▶ Work to complete
Between the line containing "2025年9月 (284, 246)" and the line containing "2018年7月 (284, 604)" lies a run of lines; give that run again exactly, with both of those lines, and nothing else from the entries below.

[[ Data shown, beginning ]]

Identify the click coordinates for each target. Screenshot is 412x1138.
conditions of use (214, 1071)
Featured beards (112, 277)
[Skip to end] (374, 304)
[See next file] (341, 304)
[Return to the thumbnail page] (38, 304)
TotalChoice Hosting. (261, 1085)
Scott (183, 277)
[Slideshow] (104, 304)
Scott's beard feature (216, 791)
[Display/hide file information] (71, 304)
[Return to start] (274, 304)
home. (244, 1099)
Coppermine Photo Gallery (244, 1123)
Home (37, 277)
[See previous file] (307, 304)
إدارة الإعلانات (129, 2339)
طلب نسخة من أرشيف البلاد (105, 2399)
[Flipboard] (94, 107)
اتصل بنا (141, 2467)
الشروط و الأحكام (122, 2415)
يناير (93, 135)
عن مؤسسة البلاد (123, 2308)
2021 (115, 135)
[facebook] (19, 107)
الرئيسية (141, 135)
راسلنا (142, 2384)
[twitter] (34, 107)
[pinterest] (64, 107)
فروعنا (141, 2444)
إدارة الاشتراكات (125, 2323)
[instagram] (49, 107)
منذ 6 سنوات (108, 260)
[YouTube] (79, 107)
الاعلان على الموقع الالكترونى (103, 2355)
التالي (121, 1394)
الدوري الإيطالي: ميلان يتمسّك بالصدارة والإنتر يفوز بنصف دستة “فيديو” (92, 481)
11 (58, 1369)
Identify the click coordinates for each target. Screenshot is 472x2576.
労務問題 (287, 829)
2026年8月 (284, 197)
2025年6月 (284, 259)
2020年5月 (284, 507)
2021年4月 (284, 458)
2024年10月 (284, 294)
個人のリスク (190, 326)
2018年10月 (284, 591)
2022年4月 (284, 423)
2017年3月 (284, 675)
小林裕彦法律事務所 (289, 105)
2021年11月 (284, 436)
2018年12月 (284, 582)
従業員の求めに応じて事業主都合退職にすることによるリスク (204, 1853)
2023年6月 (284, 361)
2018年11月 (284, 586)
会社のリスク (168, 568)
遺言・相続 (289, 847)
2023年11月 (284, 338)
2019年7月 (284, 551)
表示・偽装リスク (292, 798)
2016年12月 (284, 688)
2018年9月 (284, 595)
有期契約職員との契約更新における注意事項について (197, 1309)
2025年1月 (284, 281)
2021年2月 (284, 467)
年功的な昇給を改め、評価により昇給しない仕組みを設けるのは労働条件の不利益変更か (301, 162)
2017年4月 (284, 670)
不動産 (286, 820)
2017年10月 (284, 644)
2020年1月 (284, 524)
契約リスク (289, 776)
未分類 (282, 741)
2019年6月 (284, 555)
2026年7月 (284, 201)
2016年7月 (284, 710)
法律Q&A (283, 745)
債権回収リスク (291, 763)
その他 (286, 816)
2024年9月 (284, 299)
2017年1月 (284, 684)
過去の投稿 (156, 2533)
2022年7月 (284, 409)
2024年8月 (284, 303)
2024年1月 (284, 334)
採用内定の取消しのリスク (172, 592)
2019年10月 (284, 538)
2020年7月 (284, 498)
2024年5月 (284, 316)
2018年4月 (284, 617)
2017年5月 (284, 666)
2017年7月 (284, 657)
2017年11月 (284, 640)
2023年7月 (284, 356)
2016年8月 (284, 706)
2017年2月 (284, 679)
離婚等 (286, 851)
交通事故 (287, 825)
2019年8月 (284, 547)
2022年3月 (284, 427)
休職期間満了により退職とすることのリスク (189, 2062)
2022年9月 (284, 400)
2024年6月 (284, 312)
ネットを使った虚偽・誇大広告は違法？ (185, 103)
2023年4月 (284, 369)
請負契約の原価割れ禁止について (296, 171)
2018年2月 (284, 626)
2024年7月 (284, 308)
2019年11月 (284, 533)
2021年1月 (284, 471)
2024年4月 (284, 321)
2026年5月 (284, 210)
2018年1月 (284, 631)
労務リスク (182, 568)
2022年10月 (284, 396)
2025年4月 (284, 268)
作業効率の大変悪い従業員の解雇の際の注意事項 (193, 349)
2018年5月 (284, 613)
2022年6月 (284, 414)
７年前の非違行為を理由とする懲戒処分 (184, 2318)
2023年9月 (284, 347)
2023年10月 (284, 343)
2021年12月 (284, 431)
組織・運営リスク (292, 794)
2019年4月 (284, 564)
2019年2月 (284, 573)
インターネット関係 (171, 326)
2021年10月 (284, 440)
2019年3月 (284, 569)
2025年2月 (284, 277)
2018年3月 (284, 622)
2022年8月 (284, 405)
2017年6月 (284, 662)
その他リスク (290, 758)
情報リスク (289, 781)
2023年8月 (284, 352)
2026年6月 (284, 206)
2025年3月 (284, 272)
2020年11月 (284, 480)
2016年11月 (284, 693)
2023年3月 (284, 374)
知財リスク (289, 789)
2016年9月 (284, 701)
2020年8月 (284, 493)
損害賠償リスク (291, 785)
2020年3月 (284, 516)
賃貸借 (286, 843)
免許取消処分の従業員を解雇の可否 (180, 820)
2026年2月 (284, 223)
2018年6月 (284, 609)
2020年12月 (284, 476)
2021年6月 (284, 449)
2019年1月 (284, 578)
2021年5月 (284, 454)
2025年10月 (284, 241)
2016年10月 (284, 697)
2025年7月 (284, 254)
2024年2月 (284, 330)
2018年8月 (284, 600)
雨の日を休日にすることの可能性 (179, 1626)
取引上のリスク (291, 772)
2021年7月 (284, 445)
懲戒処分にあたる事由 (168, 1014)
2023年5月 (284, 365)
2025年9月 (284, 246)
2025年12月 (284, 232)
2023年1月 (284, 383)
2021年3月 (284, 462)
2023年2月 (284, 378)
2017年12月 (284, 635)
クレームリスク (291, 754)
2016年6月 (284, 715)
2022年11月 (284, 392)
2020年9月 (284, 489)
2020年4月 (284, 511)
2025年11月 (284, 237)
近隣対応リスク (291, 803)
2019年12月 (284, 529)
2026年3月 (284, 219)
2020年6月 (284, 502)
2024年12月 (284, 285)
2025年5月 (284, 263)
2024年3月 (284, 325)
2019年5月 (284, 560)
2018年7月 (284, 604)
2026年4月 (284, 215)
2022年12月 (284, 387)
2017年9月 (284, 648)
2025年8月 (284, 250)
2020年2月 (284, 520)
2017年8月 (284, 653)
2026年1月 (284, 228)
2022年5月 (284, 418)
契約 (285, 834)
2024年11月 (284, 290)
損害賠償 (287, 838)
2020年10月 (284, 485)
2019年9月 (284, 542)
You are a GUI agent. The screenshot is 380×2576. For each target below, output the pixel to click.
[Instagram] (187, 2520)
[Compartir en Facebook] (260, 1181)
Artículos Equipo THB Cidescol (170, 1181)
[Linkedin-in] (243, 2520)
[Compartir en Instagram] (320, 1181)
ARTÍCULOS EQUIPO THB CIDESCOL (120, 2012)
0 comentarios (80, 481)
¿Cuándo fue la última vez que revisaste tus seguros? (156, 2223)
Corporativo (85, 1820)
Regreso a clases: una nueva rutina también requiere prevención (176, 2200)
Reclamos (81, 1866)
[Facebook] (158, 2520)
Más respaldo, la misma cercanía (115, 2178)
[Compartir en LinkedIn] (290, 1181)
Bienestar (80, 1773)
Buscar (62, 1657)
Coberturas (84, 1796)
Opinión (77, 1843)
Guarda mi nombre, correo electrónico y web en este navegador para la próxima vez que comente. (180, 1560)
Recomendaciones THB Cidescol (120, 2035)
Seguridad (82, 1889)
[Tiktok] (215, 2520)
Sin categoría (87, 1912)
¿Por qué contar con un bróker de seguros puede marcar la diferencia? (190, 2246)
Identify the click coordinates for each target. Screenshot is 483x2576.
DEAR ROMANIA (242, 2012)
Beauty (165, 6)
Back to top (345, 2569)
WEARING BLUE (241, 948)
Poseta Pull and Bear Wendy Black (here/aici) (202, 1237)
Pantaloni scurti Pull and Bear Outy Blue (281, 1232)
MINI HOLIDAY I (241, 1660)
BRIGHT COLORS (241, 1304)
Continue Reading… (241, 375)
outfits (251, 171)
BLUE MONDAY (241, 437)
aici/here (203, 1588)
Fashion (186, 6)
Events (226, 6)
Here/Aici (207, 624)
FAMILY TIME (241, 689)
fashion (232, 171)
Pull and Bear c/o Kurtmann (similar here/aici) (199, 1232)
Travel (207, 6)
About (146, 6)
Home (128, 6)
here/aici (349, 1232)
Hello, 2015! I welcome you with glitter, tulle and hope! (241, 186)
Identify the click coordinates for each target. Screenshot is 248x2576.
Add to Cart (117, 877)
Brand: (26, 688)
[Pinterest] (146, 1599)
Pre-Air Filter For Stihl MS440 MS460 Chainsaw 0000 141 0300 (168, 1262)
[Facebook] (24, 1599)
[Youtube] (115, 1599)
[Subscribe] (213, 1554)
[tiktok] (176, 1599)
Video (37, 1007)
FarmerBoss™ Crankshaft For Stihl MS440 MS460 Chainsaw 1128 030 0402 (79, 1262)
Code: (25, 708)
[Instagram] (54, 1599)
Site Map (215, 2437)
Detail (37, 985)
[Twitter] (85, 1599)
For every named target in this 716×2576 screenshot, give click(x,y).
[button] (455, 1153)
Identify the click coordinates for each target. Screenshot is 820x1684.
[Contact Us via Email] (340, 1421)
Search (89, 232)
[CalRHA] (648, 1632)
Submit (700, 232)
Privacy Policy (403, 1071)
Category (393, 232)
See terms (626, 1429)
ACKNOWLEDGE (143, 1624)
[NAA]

[[ Data shown, end ]]

▶ Result of this task
2025年9月 (284, 246)
2025年12月 (284, 232)
2023年1月 (284, 383)
2021年3月 (284, 462)
2023年2月 (284, 378)
2017年12月 (284, 635)
クレームリスク (291, 754)
2016年6月 (284, 715)
2022年11月 (284, 392)
2020年9月 (284, 489)
2020年4月 (284, 511)
2025年11月 (284, 237)
近隣対応リスク (291, 803)
2019年12月 (284, 529)
2026年3月 (284, 219)
2020年6月 (284, 502)
2024年12月 (284, 285)
2025年5月 (284, 263)
2024年3月 (284, 325)
2019年5月 (284, 560)
2018年7月 (284, 604)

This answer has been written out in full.